Stored items:
────────────────────────────────────────

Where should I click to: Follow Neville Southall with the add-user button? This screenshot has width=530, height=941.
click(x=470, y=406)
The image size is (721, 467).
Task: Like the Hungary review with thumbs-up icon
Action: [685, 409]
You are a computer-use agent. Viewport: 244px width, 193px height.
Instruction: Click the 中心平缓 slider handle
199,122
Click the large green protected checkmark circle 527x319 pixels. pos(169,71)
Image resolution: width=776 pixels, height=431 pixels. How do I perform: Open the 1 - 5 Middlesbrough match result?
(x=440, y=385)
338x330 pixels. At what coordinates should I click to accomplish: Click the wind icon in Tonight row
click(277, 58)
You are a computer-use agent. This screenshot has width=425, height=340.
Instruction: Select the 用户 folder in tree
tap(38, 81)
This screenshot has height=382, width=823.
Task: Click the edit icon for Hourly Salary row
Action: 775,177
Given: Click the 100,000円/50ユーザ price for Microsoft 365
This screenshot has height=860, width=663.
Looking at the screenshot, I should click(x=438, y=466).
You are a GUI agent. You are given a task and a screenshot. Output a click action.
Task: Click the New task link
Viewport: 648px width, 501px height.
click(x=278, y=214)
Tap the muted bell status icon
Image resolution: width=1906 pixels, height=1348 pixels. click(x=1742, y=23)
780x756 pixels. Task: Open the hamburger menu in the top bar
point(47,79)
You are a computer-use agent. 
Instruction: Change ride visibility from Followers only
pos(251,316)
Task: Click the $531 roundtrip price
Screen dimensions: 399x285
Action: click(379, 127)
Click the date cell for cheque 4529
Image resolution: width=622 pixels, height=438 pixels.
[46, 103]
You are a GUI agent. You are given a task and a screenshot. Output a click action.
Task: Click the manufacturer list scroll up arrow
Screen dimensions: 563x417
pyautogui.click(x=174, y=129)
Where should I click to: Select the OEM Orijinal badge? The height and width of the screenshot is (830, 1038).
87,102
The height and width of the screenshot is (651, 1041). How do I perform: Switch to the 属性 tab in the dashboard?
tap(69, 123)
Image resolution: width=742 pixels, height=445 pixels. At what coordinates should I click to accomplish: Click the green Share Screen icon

────────────────────────────────────────

_PROBLEM REQUIREMENTS_. Lines from the records above that hold "green" are the ones to list.

_OUTPUT BELOW_.
Click the large green protected checkmark circle 527x319 pixels. pos(169,71)
Image resolution: width=742 pixels, height=445 pixels. At what coordinates should I click to accomplish: Click the green Share Screen icon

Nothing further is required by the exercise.